— …К тому же, ты не просто вор, ты хуже. Ты вор на сексуальной почве! Разве тебе не стыдно перед людьми?!
Я говорил всё более грубо, пытаясь тем самым воздействовать на Саэко. Она была объектом эксперимента, однако заинтересованы в его результатах были мы оба — и потому действовали согласованно и максимально активно. Её чрево было «ухом», внимательно прислушивавшимся к моим критическим высказываниям. В самом деле, этот самый орган в целом имел форму некого изящного уха.
Вначале оно действительно проявляла большое терпение. Выступая в роли следователя, я очень старался.
Это ухо со всеми силами старалось игнорировать меня.
— Эй, не манерничать. Ну, пусти воду при мне!

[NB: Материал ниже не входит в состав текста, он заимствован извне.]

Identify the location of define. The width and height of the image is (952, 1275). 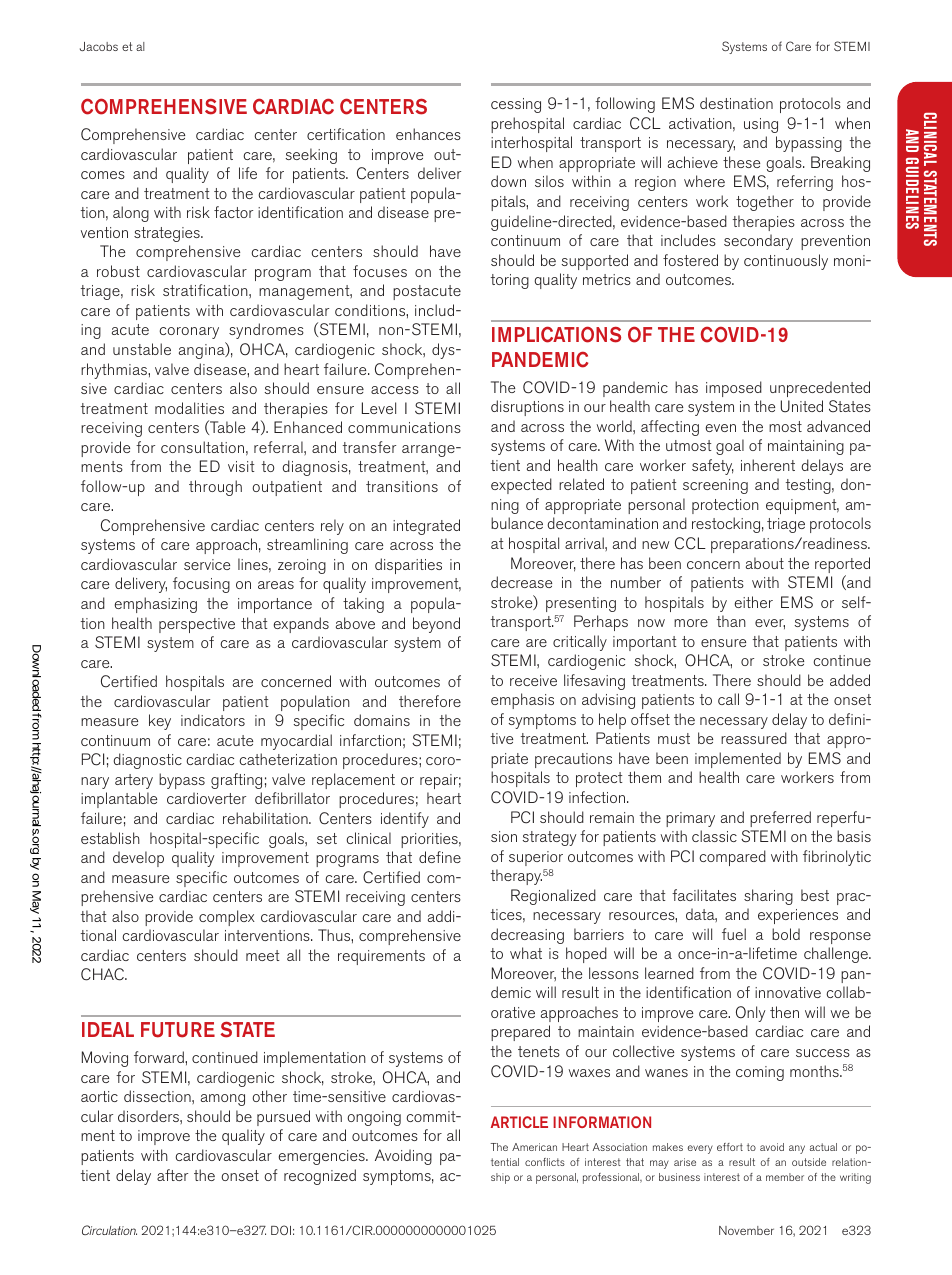
(440, 857).
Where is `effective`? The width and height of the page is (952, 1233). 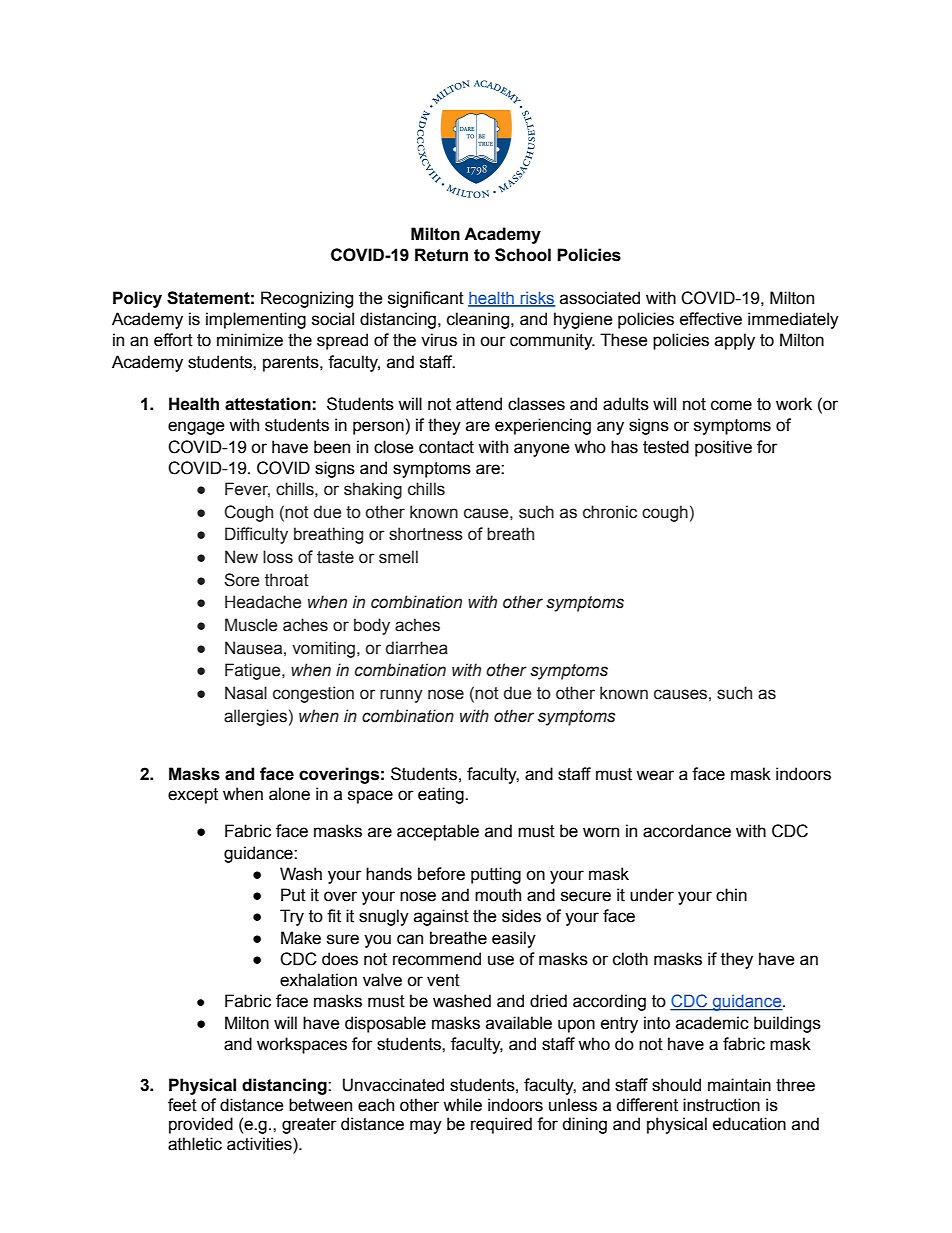
effective is located at coordinates (711, 319).
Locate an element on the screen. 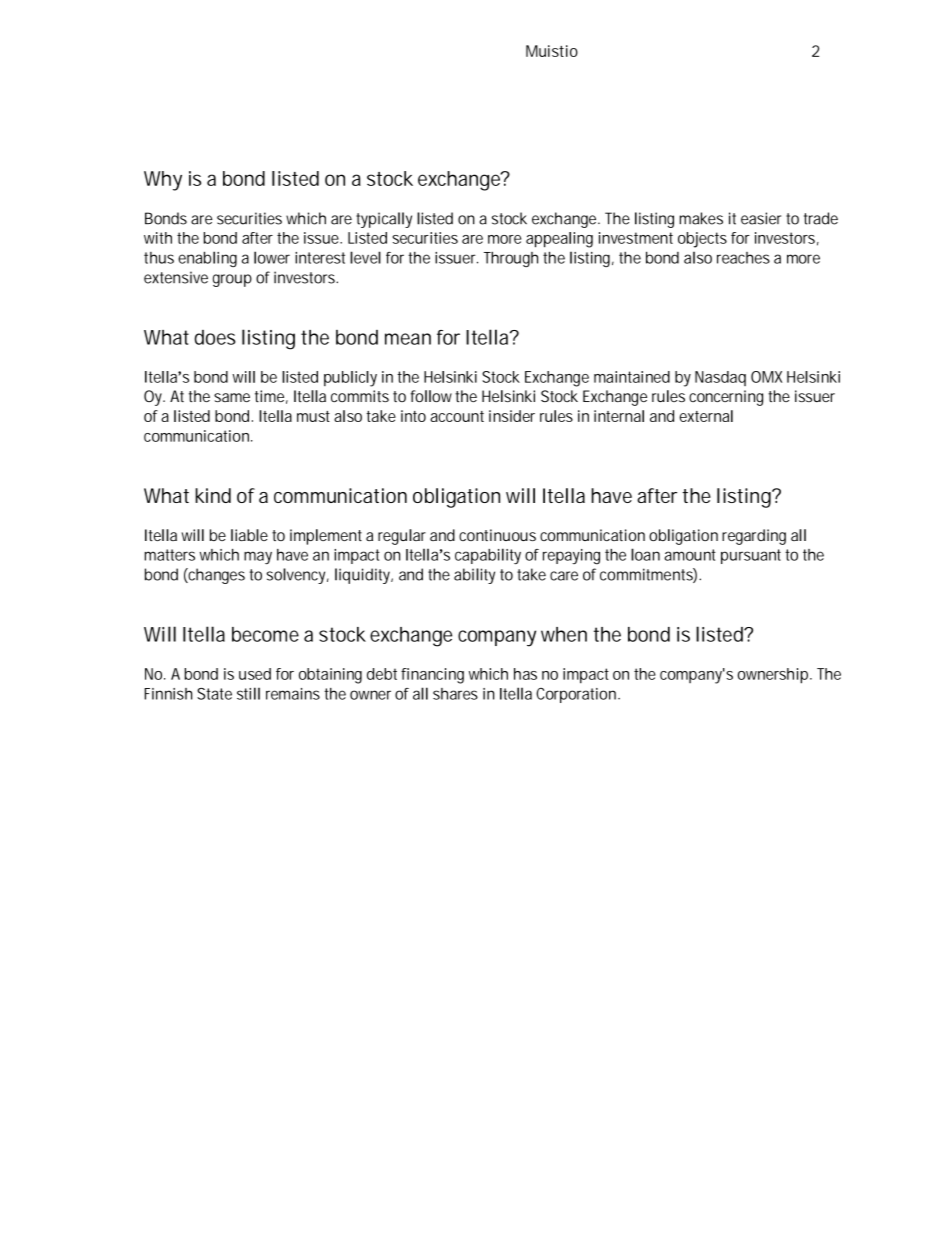  easier is located at coordinates (761, 218).
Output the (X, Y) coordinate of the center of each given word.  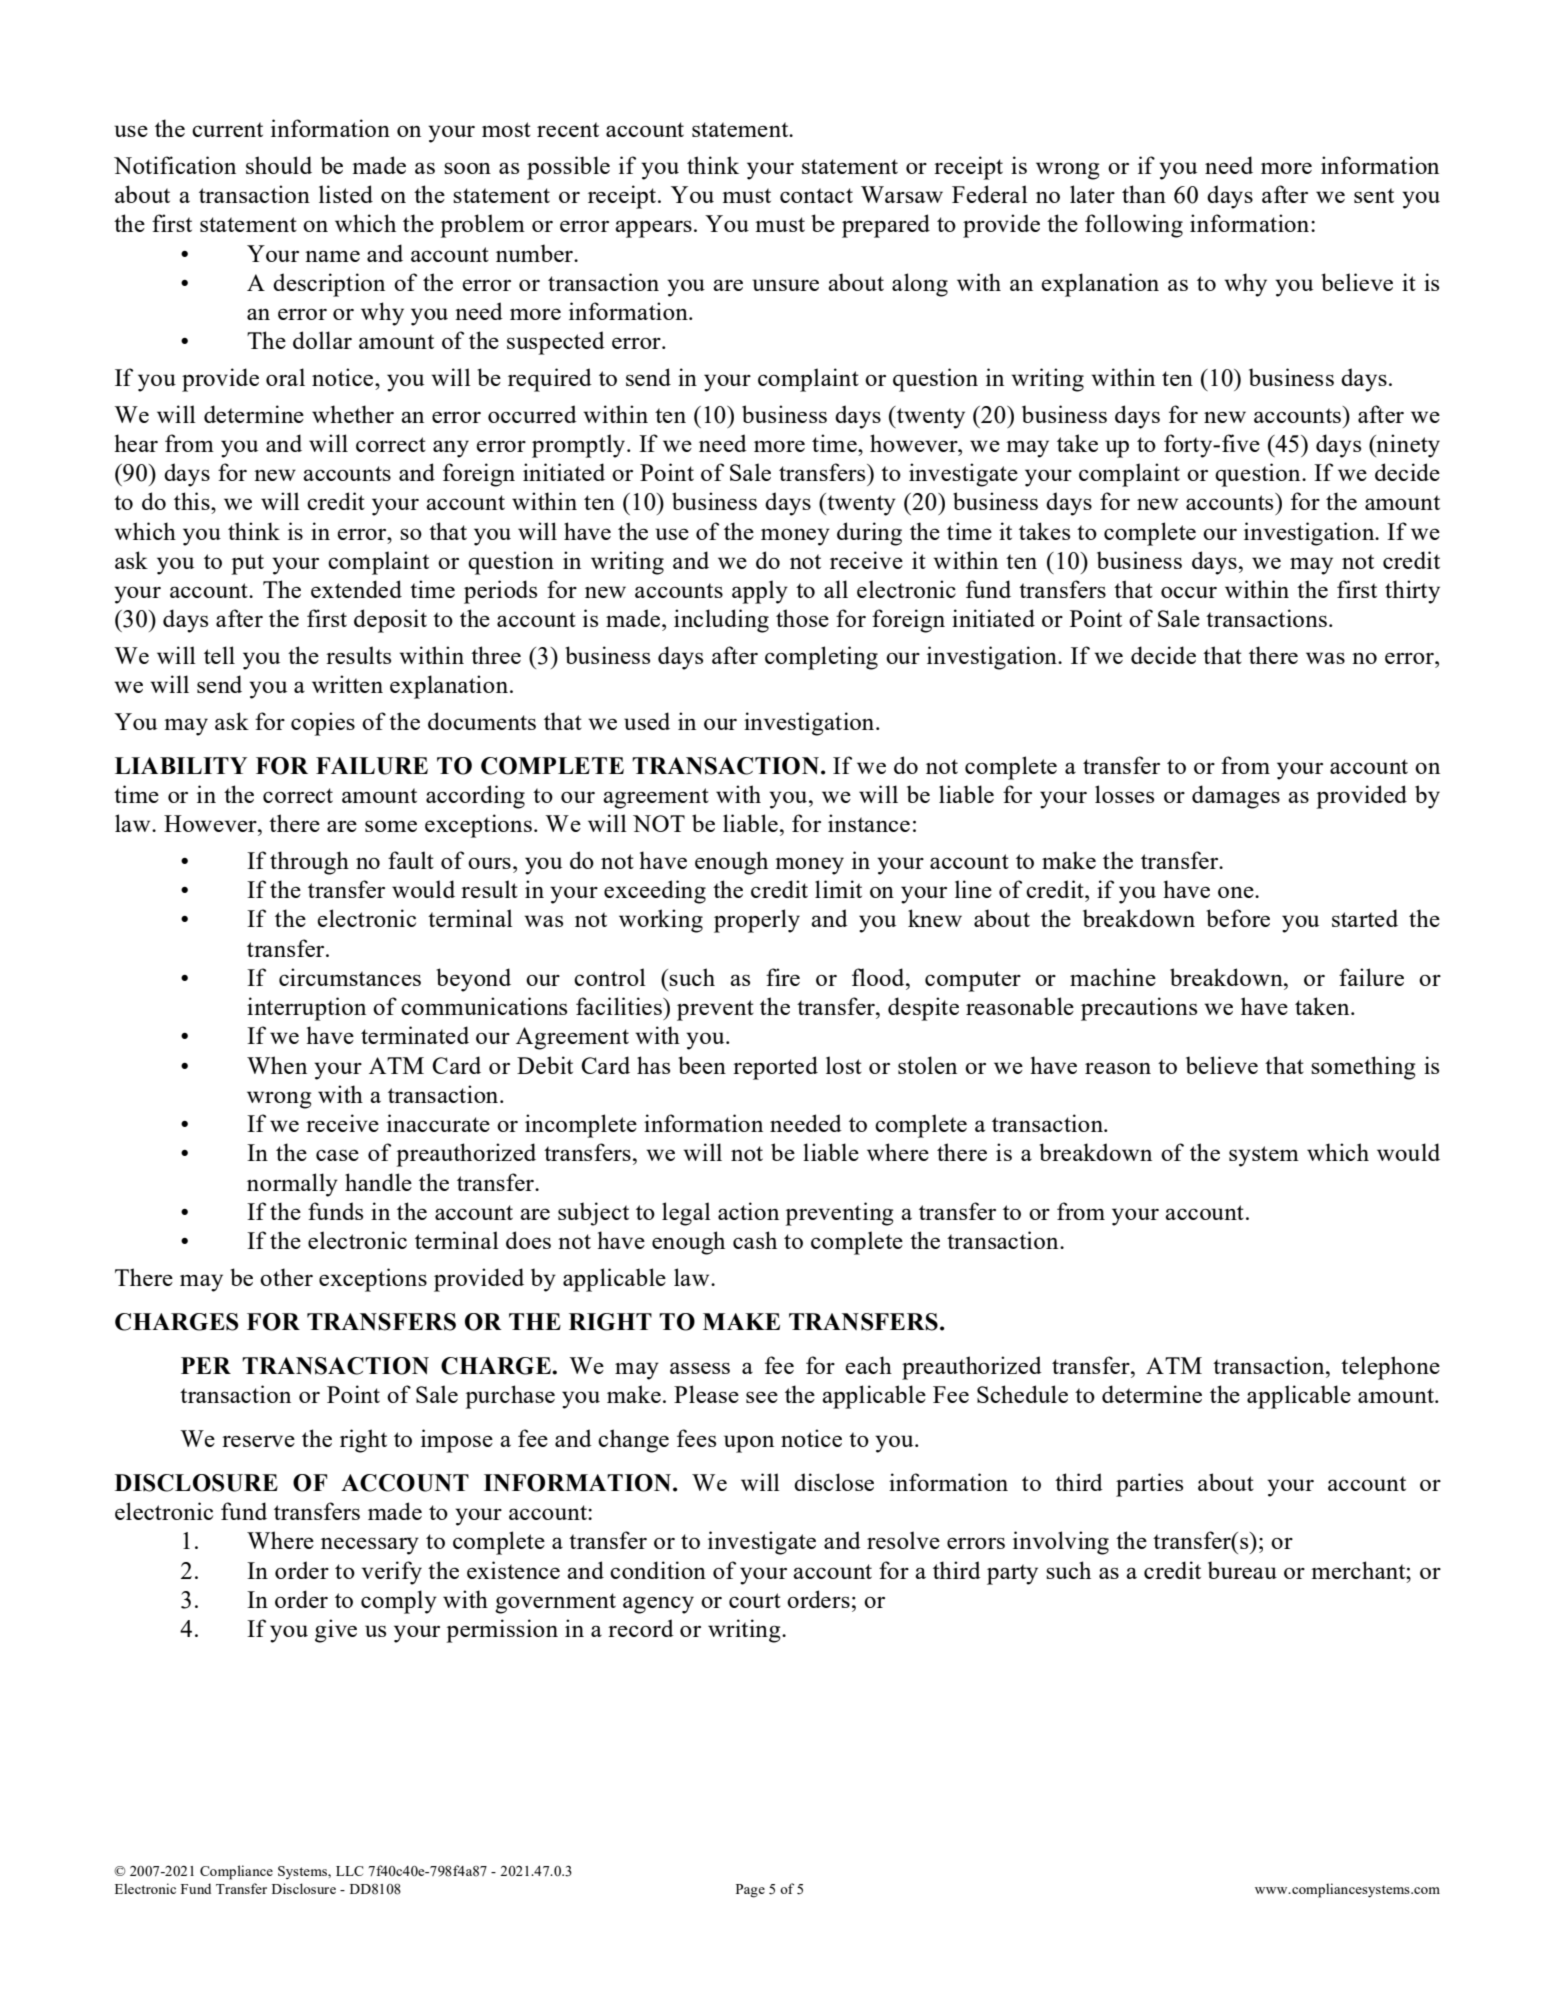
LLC (350, 1871)
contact (816, 195)
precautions (1139, 1009)
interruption (306, 1009)
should (279, 165)
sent (1374, 195)
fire (783, 977)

Мочка воображаемого «уха» окрасилась в светло-розовый цвет, тело начало понемногу подрагивать. Мне в лоб ударило несколько тонких, как иголка для шитья, струек прозрачной воды. Затем эти иголочки соединились друг с другом и образовали самую первую короткую параболу. Когда я ещё наддал жару, серебристая парабола поднялась выше, стала длиннее и словно застыла в воздухе. Под лучами солнца со стороны моря струя воды ослепительно заблестела. Это походило на своего рода водный аттракцион и было очень красиво. Думаю, что это было красивее водного аттракциона «Белые нити», хотя, я по правде сказать, его не видел. Это была прозрачная сверкающая вода, в которой не было ничего загадочного; она сверкала, как мысли, приходящие в голову на осеннем морском берегу после полудня.
Залюбовавшись, я на какое-то время отвлёкся от струи, но потом вдруг вспомнил всё и подставил под конец прозрачной струи стакан. Он сразу заполнился наполовину. По мере того как я убеждал Саэко навсегда покончить с воровством, вода продолжала течь. Она хлестала то сильней, то слабее — в зависимости от жесткости обвинений. Струя отскакивала, как мячик, журчала, а потом слабела и равнодушно смирялась.
Вода наполнила первый стакан, наполнила второй, а затем и третий и на этом остановилась.
Я поставил всё три стакана на низенький столик и стал смотреть на них.
Светло-лазоревый до бесцветности цвет воды был таким же, как цвет тонких стенок стаканов, поэтому когда струя наполняла стакан доверху, граница между водой и краем стакана была совсем не видна. Создавалось впечатление, что однородная масса жидкости заключена не в сосуд, а элегантно и привольно расположилась на краю какой-то длинной и прозрачной цветной субстанции. Казалось, что вода находится не в сосуде, а вроде бы свободно плавает по поверхности маленького столика. Я совсем забыл, что надо измерить объём жидкости, и всё вглядывался и вглядывался в неё.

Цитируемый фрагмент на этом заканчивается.